Suluh Indonesia – Dalam rapat kerja bersama Komisi XI DPR RI, Menteri Keuangan Sri Mulyani telah menyodorkan pungutan pajak pertambahan nilai (PPN) mengenai barang kebutuhan pokok atau sembako, jasa pendidikan, dan jasa kesehatan ke Komisi yang membidangi keuangan itu.
Pengenaan PPN ini, kata Sri Mulyani ditujukan untuk jasa pendidikan yang diselenggarakan oleh pendidikan bersifat komersial, dan lembaga pendidikan yang tidak menyelenggarakan kurikulum minimal yang dipersyaratkan oleh UU Sistem Pendidikan Nasional.
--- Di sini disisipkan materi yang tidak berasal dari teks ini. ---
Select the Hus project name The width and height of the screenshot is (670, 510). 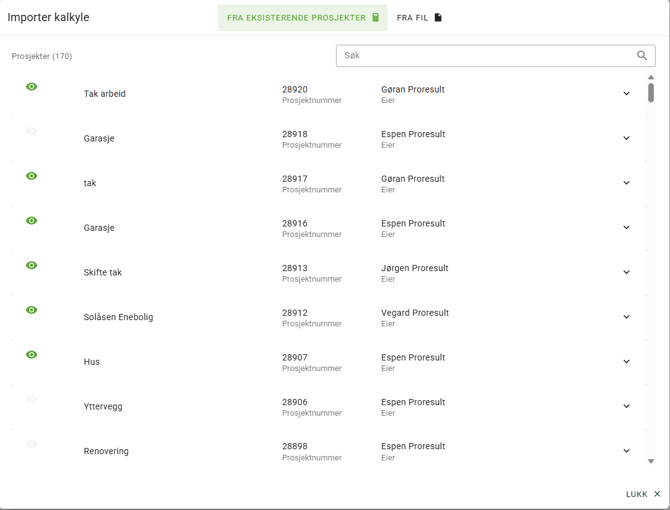coord(92,362)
Meskipun, jasa pendidikan atau sekolah yang dikenakan PPN memang telah diatur dalam Rancangan Undang-undang (RUU) tentang Ketentuan Umum dan Tata Cara Perpajakan (KUP), tapi Menkeu menegaskan PPN hanya berlaku untuk sekolah tertentu.
Pengajuan itu, kata Sri, tak lain adalah untuk membedakan jasa pendidikan yang diberikan secara masif oleh pemerintah dengan swasta yang mencari keuntungan. Kemudian sekolah negeri juga madrasah tidak akan dikenakan PPN.
Dalam draft RUU KUP tersebut diketahui pemerintah menghapus jasa pendidikan dari kategori jasa yang tidak dikenai PPN. Hal tersebut tertuang di dalam Pasal 4A ayat (3).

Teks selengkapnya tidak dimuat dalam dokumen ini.